An Empirical Evaluation of the MuJava Mutation Operators

Ben Smith Laurie Williams

Abstract

Mutation testing is used to assess the fault-finding effectiveness of a test suite. Information provided by mutation testing can also be used to guide the creation of additional valuable tests and/or to reveal faults in the implementation code. However, concerns about the time efficiency of mutation testing may prohibit its widespread, practical use. We conducted an empirical study using the MuClipse automated mutation testing plug-in for Eclipse on the back end of a small web-based application. The first objective of our study was to categorize the behavior of the mutants generated by selected mutation operators during successive attempts to kill the mutants. The results of this categorization can be used to inform developers in their mutant operator selection to improve the efficiency and effectiveness of their mutation testing. The second outcome of our study identified patterns in the implementation code that remained untested after attempting to kill all mutants.

1. Introduction

Mutation testing is a testing methodology in which two or more program mutations (mutants for short) are executed against the same test suite to evaluate the ability of the test suite to detect these alterations [5]. The mutation testing procedure entails adding or modifying test cases until the test suite is sufficient to detect all mutants [1]. The post-mutation testing, augmented test suite may reveal latent faults and will provide a stronger test suite to detect future errors which might be injected. The mutation process is computationally expensive and inefficient [3]. Most often, mutation operators produce mutants which demonstrate the need to modify the test bed code or the need for more test cases [3]. However, some mutation operators produce mutants which cannot be detected by a test suite, and the developer must manually determine these are “false positive” mutants. Additionally, the process of adding a new test case will frequently detect more than was intended, which brings into question the necessity of multiple variations of the same mutated statement.

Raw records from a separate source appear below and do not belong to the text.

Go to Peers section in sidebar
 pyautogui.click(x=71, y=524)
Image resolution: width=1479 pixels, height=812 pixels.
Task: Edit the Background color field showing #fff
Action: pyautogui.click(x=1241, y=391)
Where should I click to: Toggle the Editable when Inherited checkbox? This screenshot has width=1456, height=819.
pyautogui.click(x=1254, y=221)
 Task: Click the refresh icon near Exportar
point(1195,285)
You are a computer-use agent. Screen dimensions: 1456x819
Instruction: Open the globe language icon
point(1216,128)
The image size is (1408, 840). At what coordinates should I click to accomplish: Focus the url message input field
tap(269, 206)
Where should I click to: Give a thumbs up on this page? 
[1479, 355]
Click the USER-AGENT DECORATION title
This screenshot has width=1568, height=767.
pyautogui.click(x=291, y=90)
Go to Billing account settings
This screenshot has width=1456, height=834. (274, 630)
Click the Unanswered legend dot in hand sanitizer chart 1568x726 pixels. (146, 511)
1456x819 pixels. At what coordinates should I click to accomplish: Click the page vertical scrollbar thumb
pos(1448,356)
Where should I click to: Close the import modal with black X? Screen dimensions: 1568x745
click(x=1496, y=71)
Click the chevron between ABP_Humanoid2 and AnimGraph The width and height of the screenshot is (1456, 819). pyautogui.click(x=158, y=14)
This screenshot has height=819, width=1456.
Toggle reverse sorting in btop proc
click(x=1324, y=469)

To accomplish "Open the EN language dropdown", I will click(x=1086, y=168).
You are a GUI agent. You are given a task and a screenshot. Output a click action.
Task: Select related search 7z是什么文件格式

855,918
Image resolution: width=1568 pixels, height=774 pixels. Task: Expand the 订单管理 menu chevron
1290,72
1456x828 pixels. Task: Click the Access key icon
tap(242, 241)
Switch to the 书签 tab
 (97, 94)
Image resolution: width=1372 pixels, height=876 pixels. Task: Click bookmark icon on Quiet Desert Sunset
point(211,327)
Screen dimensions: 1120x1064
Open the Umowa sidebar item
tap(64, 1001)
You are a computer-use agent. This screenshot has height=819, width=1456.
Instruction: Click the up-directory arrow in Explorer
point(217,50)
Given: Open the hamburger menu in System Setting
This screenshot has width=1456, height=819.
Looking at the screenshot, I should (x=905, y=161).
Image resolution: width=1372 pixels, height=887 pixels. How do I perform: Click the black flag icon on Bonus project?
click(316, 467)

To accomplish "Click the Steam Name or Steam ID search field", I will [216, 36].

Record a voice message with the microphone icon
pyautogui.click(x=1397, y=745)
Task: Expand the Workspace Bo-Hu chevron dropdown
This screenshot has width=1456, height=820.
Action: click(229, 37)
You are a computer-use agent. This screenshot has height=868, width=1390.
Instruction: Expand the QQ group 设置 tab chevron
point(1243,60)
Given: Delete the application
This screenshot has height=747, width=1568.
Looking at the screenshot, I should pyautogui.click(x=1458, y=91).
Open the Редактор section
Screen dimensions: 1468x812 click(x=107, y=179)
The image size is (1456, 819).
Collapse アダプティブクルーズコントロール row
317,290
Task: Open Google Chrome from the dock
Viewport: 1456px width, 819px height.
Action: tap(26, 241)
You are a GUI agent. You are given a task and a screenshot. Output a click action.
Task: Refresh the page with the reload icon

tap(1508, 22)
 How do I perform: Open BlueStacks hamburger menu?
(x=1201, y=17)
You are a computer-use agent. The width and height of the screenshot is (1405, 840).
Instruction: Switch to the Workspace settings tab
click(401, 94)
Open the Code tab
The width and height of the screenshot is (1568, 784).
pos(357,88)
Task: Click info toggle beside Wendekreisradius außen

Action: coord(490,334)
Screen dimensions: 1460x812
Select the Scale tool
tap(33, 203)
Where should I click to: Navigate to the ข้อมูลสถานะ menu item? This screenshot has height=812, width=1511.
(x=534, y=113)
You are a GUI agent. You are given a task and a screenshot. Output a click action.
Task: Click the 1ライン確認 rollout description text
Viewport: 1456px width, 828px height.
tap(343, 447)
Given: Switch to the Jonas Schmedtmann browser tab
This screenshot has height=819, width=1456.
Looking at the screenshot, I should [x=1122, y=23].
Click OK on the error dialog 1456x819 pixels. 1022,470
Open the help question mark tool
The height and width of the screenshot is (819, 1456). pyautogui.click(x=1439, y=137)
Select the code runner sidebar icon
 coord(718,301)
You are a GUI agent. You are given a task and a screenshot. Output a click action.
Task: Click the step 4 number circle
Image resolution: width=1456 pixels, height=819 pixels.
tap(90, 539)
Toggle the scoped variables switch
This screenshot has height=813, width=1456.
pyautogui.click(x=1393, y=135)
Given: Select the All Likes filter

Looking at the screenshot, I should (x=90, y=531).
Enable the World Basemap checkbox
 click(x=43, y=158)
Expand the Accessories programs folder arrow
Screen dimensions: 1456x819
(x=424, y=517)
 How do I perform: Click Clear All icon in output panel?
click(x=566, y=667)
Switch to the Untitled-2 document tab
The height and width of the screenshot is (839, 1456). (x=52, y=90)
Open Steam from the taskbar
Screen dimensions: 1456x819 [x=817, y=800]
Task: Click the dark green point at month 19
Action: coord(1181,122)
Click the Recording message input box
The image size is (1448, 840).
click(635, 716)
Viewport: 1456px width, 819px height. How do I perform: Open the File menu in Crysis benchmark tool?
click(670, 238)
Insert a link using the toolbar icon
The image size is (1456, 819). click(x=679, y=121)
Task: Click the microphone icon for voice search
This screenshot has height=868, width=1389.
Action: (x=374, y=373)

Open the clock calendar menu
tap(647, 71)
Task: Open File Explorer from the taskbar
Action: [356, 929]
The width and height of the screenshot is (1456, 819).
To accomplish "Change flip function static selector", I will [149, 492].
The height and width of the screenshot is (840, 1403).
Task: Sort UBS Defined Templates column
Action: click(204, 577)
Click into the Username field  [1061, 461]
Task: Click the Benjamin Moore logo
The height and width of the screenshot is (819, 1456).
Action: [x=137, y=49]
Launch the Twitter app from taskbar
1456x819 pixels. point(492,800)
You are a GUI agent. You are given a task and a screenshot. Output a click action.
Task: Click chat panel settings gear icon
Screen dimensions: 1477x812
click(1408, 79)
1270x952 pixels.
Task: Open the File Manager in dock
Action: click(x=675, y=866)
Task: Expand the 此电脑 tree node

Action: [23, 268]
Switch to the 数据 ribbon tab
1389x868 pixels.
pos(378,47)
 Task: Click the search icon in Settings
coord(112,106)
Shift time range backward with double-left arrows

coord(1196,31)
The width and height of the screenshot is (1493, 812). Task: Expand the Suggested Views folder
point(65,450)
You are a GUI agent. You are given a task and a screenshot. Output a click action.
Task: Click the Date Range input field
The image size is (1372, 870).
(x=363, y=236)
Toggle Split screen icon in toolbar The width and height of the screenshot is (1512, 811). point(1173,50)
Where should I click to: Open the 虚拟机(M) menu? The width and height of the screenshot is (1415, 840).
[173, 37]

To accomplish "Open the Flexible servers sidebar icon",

As a result, empirical data about the behavior of the mutants produced by a given mutation operator can help us understand the usefulness of the operator in a given context. Our research objective is to compare the resultant behavior of mutants produced by the set of mutation operators supported in the MuJava tool to empirically determine which are the most effective. Additionally, after completion of the mutation process for a given Java class, we categorized the untested lines of code into exception handling, branch statements, method body and return statements. Finally, our research reveals several design decisions which can be implemented in future automated mutation tools to improve their efficiency for users. A mutation testing empirical study was conducted using two versions of three major classes for the Java backend of the iTrust web healthcare application. For each Java class, we began by maximizing the efficiency of the existing unit test suite by removing redundant and incorrect tests. Next, the initial mutation score and associated detail by mutant was recorded. We then iteratively attempted to write tests to detect each mutant, one at a time, until every mutant had been examined. Data, such as mutation score and mutant status, was recorded after each iteration. When all mutants had been examined, a line coverage utility was used to ascertain the remaining untested lines of code. These lines of code were then categorized by their language constructs. The study was conducted using the MuClipse mutation testing plug-in for Eclipse. MuClipse was adapted from the MuJava [12] testing tool. The remainder of this paper is organized as follows: Section 2 briefly explains mutation testing and summarizes other studies that have been conducted to evaluate its efficacy. Next, Section 3 provides information on MuClipse and its advancements for the mutation process. Section 4 details the test bed and the procedure used to gather our data, including terms specific to this study. Then, Section 5 shows the results, their interpretation, and the limitations of the study. Finally, Section 6 details some lessons learned by the gathering of this data which can be applied to the development of future automated mutation tools and which can be used by developers when executing mutation testing in practice.

==